El desierto

¿Por qué Dios llevó al pueblo de Israel por el camino más largo? En pocas semanas habrían llegado a la Tierra Prometida por los caminos ya trillados, en lugar de tener que caminar hacia el sur de la península del Sinaí, de dar vueltas y vueltas, teniendo que atravesar todo el desierto.

Este hecho se puede comparar con un rey que quería dar el reino a su hijo como herencia. Pensó: «Mi hijo es todavía pequeño, apenas sabe leer y escribir. ¿Cómo podrá gobernar un reino? Esperaré a que crezca en fuerza y sabiduría. Entonces habrá llegado el momento de darle el reino».

Lo mismo pensaba Dios hace 3.276 años (recordemos la noche en que escaparon de Egipto, y comenzó el Éxodo, fue el 14 de Nisan del 1250 antes de Cristo, primera luna llena de primavera): «Si les conduzco por el camino recto, enseguida deberán enfrentarse con los enemigos de todo tipo, y no están aún preparados. Son esclavos apenas liberados; son como niños. En el desierto los conduciré de la mano, les hablaré al corazón, les enseñaré a caminar por la sabiduría de lo que no conocen ni esperan».

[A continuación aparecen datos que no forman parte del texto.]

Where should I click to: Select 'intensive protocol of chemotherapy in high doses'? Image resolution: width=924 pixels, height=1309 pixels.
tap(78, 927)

Pues eso mismo hace Dios con nosotros: cada año, en cada Cuaresma, y en tantos otros momentos de nuestra vida, «nos lleva al desierto» para hablarnos al corazón, para hacernos fuertes, para que conozcamos nuestra debilidad, para que maduremos, y darnos entonces su sabiduría. ¡Bienvenidos a la Cuaresma, tiempo de grandes oportunidades, no de rebajas! ¡Bienvenidos al desierto!